Marcus didn't turn. Four years of divorce, and still she could read him like the sports page he'd read every Sunday of their marriage. "Your father's funeral. I keep thinking about it."
"Dad wouldn't want you dwelling. He'd want you to swing at the pitch, Marcus." Her voice softened. "Remember how he'd always say that? Baseball analogies for everything. Life's not a game you can replay."
The pool's surface rippled—wind, or perhaps something else moving beneath them. They'd met at this same resort, twelve years ago. A corporate retreat that ended with champagne cocktails and promises neither of them kept. The pyramid had seemed romantic then, a monument to new beginnings. Now it just cast long, geometric shadows.
"Timothy asked about you," she said. "He's playing varsity now. Shortstop, like you were."
Marcus finally looked at her. Sarah had cut her hair. She looked tired, but not unhappy. "How's he really doing?"

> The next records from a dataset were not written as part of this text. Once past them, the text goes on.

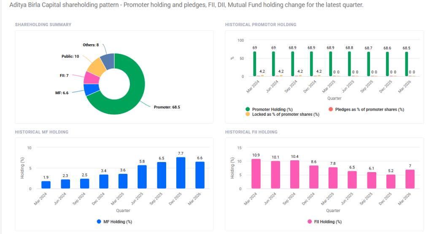Select the yellow Public donut segment
The image size is (432, 234).
pos(97,66)
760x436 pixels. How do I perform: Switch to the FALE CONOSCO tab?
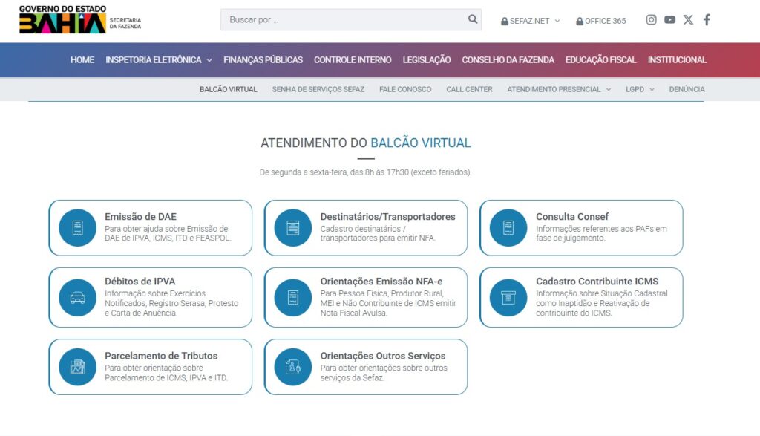click(407, 88)
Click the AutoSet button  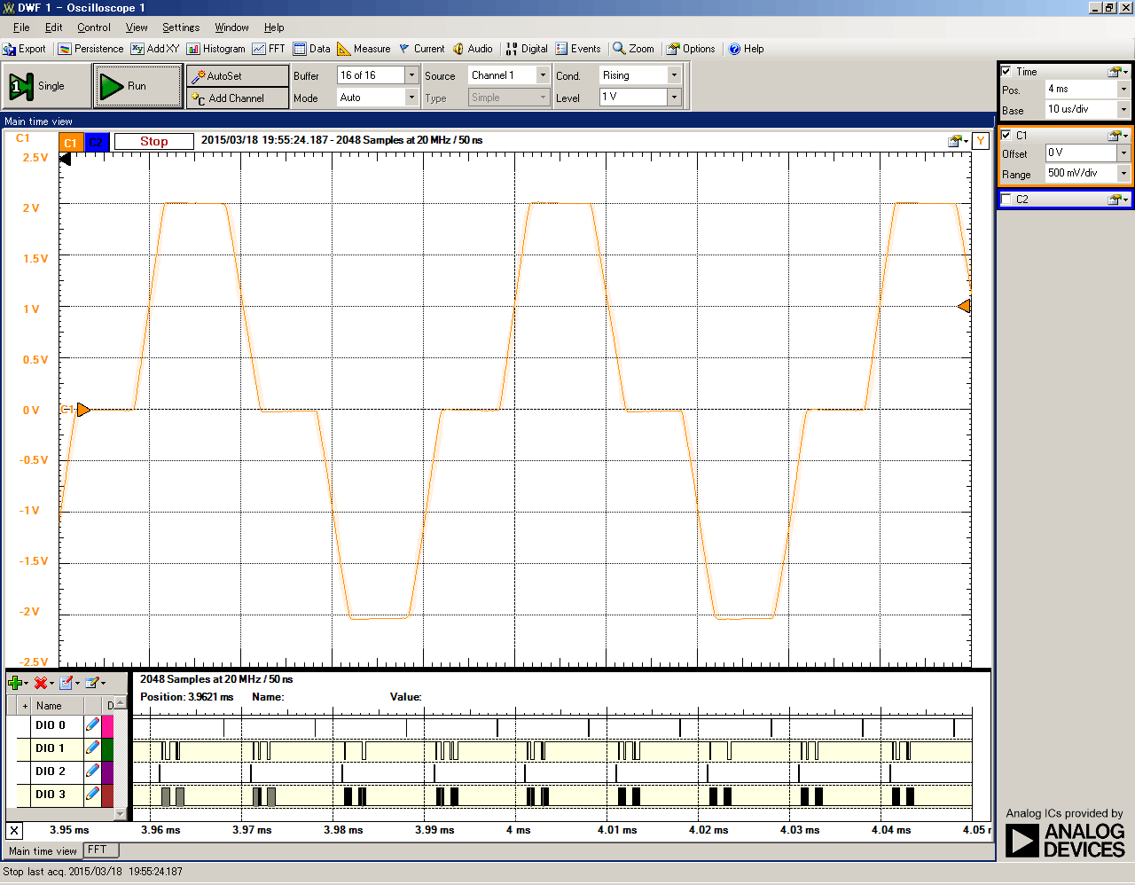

"He's angry. At you, at me, at the world in general." She traced patterns on the armrest. "He said something yesterday—about how love is like baseball. You can love a team your whole life, and they'll still trade you."
Marcus laughed, a dry sound that tasted of whiskey and regret. "That's—that's actually profound. For a sixteen-year-old."
"He gets it from somewhere." She stood, then hesitated. "Dinner with us tomorrow? Timothy wants to show you his swing."
The orange light had deepened to bruised purple. Marcus thought about gravity, about how it pulled everything downward eventually—marriages, careers, fathers into graves. But then he thought about baseball, about how the whole point was defying gravity, however briefly.
"Seven o'clock?" he asked.
Sarah smiled, and for the first time in four years, the pyramid above them didn't look like a tomb. "Seven. Don't be late, Marcus. Our son doesn't have your patience."